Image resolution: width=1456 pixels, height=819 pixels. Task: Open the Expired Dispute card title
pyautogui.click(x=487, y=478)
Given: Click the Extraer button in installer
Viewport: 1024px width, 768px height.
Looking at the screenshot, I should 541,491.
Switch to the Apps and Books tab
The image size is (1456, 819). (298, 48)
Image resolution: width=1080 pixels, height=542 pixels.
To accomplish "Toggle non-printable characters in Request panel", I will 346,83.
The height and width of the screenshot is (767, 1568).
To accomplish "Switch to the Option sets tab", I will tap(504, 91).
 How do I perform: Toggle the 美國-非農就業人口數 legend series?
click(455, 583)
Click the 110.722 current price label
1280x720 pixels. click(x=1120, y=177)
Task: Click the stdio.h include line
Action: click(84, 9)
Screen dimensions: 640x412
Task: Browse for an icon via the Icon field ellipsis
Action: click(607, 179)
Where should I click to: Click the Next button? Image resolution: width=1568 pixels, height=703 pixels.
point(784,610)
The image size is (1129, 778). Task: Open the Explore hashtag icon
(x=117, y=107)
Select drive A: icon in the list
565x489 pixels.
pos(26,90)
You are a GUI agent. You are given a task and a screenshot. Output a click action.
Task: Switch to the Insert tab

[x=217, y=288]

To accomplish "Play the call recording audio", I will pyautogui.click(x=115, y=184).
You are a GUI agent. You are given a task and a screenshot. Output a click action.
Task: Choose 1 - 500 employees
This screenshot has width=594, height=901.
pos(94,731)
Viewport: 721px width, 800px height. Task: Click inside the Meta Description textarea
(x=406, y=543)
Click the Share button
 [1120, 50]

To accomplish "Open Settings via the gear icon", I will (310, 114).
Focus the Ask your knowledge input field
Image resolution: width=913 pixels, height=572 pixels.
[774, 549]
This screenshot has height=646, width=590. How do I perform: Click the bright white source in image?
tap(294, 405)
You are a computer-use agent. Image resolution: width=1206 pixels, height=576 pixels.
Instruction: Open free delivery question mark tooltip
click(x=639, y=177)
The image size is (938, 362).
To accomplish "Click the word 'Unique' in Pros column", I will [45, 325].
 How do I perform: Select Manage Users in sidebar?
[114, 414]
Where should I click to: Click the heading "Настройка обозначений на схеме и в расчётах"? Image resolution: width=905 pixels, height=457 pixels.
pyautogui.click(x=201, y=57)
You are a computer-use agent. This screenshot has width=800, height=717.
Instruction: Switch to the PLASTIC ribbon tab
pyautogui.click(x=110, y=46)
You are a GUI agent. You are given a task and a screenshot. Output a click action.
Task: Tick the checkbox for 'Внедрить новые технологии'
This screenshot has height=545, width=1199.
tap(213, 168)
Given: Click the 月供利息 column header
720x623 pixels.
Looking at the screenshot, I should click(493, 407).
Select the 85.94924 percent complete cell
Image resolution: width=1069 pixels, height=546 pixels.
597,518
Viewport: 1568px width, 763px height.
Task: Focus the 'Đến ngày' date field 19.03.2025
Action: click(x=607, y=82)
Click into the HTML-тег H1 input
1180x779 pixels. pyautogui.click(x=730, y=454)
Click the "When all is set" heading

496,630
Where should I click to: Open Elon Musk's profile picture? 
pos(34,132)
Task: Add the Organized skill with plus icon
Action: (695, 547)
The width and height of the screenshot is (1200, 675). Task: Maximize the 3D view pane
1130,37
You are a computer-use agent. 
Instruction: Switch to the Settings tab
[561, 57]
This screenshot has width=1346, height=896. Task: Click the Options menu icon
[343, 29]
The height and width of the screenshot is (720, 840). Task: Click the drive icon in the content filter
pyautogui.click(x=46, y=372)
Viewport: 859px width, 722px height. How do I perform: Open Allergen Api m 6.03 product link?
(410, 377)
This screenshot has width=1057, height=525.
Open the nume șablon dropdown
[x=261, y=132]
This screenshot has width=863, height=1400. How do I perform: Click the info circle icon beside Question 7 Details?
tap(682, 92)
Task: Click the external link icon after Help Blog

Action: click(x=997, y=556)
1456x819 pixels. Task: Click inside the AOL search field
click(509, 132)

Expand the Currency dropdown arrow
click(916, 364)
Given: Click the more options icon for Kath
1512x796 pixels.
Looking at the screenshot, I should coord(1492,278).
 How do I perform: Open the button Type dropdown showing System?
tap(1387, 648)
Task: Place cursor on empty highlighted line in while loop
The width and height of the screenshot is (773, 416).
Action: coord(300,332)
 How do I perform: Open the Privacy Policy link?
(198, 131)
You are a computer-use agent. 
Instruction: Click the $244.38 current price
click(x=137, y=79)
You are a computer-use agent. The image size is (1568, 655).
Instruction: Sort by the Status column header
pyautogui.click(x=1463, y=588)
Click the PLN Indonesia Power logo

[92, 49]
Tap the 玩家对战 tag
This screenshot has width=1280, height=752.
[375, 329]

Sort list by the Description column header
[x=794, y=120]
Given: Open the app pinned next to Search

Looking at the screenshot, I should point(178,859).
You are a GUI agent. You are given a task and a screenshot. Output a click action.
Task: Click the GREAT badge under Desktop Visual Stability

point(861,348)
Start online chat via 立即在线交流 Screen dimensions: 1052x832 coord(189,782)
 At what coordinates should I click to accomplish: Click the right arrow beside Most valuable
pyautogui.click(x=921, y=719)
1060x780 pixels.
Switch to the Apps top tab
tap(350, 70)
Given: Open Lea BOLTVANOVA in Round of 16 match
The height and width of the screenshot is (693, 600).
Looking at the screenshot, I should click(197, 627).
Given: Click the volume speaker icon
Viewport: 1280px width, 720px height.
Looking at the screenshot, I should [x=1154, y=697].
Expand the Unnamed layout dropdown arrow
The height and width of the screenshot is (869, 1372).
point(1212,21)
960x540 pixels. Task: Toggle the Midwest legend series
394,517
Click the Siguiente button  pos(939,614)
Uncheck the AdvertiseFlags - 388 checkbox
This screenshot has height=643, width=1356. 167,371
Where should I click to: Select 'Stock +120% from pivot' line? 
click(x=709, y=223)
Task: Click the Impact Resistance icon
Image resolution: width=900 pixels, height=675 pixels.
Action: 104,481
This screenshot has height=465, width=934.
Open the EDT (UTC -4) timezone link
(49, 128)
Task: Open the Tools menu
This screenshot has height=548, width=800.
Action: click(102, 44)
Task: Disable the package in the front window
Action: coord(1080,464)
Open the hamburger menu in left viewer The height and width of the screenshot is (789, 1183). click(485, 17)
------------------------
**About this exercise:**
Please give an exact restatement of only the lines from the beginning of the material above to the line with "Image resolution: width=1080", inclusive.

**Exercise result:**
Image resolution: width=1456 pixels, height=819 pixels. Task: Open the Expired Dispute card title
pyautogui.click(x=487, y=478)
Given: Click the Extraer button in installer
Viewport: 1024px width, 768px height.
Looking at the screenshot, I should 541,491.
Switch to the Apps and Books tab
The image size is (1456, 819). (298, 48)
Image resolution: width=1080 pixels, height=542 pixels.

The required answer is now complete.